As the legal codes of more places reflect the influence of Koranic
principles, known as Shariah, they must do so in ways that do
not violate international law and the rights of their citizens.
When Amina Lawal's
daughter was born two years after she was divorced, Ms. Lawal
was arrested for adultery and sentenced to death. This week the
court overturned her conviction on technicalities and did not
address the justice of stoning, an exceptionally cruel sentence
considered to be torture. Ms. Lawal's lawyers argued that it was
discriminatory that the man she identified as her sexual partner
won acquittal by swearing that he had not committed adultery —
a defense not available to her.
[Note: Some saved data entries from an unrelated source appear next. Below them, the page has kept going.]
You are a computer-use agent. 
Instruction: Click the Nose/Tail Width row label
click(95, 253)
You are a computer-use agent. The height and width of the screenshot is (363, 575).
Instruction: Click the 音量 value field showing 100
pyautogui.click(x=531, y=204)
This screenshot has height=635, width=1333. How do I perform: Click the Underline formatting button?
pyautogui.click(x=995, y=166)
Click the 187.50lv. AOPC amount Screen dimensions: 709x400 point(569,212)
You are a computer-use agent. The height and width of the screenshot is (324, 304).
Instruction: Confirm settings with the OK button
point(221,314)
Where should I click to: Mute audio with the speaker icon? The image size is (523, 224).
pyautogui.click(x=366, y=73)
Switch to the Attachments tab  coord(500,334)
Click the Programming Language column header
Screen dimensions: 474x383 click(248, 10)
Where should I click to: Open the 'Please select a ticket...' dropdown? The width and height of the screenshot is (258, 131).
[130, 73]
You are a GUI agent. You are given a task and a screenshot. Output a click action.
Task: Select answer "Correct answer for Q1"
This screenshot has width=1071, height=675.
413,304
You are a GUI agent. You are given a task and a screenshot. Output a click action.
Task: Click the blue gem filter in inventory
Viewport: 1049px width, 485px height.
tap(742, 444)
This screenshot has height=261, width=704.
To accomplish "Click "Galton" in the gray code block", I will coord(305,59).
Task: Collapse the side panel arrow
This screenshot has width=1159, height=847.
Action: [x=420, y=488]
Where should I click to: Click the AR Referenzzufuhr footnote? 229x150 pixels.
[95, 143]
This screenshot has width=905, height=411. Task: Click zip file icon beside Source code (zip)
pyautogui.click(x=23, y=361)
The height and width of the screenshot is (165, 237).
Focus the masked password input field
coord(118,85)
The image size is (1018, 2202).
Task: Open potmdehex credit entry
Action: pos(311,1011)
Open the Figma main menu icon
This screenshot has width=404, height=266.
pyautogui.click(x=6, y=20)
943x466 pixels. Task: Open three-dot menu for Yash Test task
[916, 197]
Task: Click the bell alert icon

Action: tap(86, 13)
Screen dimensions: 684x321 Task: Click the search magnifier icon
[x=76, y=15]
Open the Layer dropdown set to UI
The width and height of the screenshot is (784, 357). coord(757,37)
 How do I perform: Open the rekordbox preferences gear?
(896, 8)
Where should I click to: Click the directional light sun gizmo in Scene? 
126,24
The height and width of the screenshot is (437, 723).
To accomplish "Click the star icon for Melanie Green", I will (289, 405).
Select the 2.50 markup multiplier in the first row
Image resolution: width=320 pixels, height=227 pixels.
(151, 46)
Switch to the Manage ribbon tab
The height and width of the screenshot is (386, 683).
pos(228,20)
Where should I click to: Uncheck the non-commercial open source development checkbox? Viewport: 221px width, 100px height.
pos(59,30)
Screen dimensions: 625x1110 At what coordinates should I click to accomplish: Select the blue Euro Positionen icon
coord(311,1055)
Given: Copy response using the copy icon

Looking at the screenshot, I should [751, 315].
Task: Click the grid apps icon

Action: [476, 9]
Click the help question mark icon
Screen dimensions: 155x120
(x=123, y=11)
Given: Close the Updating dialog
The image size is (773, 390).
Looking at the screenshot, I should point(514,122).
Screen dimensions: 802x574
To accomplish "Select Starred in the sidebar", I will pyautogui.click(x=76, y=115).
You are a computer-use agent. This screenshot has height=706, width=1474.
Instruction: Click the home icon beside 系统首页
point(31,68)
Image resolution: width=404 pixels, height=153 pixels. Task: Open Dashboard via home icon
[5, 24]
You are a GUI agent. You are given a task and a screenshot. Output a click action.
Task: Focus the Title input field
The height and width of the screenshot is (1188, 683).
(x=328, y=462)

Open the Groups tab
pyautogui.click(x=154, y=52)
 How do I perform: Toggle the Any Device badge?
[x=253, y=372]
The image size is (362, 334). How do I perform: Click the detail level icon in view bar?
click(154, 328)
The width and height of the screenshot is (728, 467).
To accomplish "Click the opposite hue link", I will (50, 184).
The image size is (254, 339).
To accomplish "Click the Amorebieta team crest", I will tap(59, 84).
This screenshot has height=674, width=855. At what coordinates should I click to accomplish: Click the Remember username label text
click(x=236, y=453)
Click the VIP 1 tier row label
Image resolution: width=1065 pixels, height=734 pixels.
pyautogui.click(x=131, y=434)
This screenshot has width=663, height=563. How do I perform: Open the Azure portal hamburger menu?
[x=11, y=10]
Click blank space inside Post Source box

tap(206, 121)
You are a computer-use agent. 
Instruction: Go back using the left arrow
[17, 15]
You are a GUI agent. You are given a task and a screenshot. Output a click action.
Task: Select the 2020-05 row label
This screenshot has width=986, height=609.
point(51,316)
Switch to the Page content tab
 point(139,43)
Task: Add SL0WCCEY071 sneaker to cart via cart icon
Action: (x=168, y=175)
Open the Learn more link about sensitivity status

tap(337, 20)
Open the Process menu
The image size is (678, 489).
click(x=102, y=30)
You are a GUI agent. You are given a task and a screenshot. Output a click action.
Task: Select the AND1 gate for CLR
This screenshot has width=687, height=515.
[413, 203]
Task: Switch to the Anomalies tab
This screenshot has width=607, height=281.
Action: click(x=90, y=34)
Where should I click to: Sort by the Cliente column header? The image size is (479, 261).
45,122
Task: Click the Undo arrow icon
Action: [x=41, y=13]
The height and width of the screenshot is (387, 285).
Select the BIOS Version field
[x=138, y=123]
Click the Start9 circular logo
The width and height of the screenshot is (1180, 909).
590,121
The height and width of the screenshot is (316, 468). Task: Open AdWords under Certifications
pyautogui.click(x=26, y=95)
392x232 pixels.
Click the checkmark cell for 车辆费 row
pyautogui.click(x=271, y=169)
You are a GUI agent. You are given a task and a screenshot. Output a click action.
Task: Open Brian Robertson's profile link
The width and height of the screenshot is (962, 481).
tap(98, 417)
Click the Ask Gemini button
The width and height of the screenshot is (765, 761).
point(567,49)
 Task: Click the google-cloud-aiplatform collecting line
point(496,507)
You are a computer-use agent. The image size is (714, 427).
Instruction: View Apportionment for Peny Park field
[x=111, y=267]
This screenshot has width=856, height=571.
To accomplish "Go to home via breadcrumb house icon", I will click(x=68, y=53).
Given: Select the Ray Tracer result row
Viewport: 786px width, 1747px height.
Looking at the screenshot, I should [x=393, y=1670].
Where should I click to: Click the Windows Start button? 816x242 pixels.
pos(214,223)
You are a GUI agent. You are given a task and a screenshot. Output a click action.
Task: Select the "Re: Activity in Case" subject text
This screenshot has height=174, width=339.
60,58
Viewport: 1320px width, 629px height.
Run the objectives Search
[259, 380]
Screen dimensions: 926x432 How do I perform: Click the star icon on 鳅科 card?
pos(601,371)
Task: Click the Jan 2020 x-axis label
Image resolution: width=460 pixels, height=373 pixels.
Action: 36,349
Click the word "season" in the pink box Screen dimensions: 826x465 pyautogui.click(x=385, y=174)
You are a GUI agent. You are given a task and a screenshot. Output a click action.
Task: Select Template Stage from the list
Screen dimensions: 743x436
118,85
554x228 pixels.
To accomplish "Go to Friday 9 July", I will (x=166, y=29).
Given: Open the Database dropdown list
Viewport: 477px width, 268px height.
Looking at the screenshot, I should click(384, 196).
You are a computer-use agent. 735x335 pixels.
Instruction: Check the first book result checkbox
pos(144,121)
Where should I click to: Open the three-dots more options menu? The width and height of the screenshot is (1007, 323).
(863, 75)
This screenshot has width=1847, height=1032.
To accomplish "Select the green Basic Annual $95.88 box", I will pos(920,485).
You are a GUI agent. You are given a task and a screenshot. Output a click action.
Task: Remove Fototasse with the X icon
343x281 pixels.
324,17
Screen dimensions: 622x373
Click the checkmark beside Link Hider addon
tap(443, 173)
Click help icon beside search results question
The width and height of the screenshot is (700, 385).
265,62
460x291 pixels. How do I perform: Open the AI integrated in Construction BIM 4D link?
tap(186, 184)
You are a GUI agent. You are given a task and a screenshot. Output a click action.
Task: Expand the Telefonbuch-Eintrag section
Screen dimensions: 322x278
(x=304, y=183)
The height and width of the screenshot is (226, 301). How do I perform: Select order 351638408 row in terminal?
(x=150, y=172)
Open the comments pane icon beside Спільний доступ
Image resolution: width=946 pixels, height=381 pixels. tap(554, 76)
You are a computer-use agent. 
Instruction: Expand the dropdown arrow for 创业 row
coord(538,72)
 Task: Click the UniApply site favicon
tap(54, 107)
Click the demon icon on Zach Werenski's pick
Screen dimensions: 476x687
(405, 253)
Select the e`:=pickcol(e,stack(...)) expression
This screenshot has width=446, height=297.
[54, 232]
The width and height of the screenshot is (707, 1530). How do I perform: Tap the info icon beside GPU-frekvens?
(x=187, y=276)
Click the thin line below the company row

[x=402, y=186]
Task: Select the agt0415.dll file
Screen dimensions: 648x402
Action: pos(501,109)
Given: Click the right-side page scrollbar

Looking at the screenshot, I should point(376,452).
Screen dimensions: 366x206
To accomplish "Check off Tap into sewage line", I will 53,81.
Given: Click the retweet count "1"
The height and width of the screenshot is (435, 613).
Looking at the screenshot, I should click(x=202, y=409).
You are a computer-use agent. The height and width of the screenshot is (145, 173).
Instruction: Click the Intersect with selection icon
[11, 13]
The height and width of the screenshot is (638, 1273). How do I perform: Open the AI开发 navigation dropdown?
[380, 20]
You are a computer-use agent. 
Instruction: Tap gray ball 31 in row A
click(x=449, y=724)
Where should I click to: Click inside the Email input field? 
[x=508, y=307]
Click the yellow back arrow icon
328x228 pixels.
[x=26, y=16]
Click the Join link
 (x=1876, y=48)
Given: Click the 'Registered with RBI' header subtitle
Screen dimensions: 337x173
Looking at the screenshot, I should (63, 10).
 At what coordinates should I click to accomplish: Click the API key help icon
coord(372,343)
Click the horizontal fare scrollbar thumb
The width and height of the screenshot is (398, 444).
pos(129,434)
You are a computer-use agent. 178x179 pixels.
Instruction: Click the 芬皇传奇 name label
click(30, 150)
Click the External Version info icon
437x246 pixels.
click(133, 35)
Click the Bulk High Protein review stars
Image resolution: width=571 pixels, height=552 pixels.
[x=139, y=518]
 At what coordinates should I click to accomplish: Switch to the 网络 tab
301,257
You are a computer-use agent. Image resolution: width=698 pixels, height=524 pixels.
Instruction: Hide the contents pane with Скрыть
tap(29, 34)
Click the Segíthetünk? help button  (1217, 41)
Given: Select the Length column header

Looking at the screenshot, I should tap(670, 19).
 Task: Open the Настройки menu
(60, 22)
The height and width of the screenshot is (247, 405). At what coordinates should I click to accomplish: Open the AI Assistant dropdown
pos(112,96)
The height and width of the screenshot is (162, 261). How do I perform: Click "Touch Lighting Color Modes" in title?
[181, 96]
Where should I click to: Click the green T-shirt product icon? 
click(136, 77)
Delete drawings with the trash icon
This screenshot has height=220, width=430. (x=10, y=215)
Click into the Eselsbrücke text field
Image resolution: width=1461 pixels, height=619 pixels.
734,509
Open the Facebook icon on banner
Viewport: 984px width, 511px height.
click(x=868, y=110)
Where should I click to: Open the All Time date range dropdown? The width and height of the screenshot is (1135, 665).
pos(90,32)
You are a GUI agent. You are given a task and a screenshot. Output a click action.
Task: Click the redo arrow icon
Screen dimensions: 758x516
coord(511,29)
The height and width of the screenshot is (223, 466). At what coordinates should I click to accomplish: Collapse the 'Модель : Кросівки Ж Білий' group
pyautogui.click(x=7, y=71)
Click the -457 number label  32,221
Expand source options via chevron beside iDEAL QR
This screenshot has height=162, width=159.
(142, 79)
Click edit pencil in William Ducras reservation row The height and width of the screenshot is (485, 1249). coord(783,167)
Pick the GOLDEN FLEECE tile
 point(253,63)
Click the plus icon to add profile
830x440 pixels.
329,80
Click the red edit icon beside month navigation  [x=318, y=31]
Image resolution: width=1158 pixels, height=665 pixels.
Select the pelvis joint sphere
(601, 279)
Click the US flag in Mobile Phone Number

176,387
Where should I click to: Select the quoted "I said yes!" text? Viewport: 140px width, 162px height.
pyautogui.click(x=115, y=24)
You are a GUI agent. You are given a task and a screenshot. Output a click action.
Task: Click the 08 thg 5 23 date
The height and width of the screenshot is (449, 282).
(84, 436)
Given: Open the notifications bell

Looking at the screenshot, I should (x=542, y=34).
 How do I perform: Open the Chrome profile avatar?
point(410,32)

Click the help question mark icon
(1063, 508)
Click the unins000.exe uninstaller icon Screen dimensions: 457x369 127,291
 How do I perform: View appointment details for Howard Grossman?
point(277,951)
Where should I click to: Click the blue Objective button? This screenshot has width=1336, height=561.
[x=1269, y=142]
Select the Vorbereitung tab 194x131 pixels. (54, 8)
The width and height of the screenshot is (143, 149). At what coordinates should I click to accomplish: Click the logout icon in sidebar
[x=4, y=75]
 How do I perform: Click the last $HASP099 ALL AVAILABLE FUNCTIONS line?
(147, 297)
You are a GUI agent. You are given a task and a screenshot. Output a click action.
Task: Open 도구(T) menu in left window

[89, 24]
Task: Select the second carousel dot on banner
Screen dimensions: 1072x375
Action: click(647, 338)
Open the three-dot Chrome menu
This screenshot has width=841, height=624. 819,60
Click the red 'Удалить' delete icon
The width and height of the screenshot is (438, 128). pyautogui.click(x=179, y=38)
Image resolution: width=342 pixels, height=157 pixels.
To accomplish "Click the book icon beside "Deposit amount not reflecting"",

The court rejected this argument.
Nigeria is sharply
divided between a Muslim north and a Christian south. To defuse
religious and ethnic tensions, President Olusegun Obasanjo, a
Christian, permitted the northern states to begin using Shariah
in 1999. He had apparently not counted on the worldwide embarrassment
that cases like Ms. Lawal's have brought Nigeria. The court that
ruled this week may have been under instruction to block the stoning,
but in a way that did not anger Muslims.
When it was introduced
1,400 years ago, much of Shariah was more progressive than the
legal cultures it replaced. Parts of it — letting women
inherit property and keep their property after they marry —
still are. Yet extreme versions are spreading, especially where
literacy is low. They are often less reflective of the Koran than
of local cultures.
Inspired by a growing
group of fundamentalists, people accept Shariah as a defense against
what they see as the encroaching decadence of the west. In Nigeria
and other nations with large Muslim populations, governments resort
to Shariah to placate these extremists. But in doing so without
regard for their own constitutions and human rights, these highly
political accords mean that a nation's lowliest citizens are the
ones who suffer.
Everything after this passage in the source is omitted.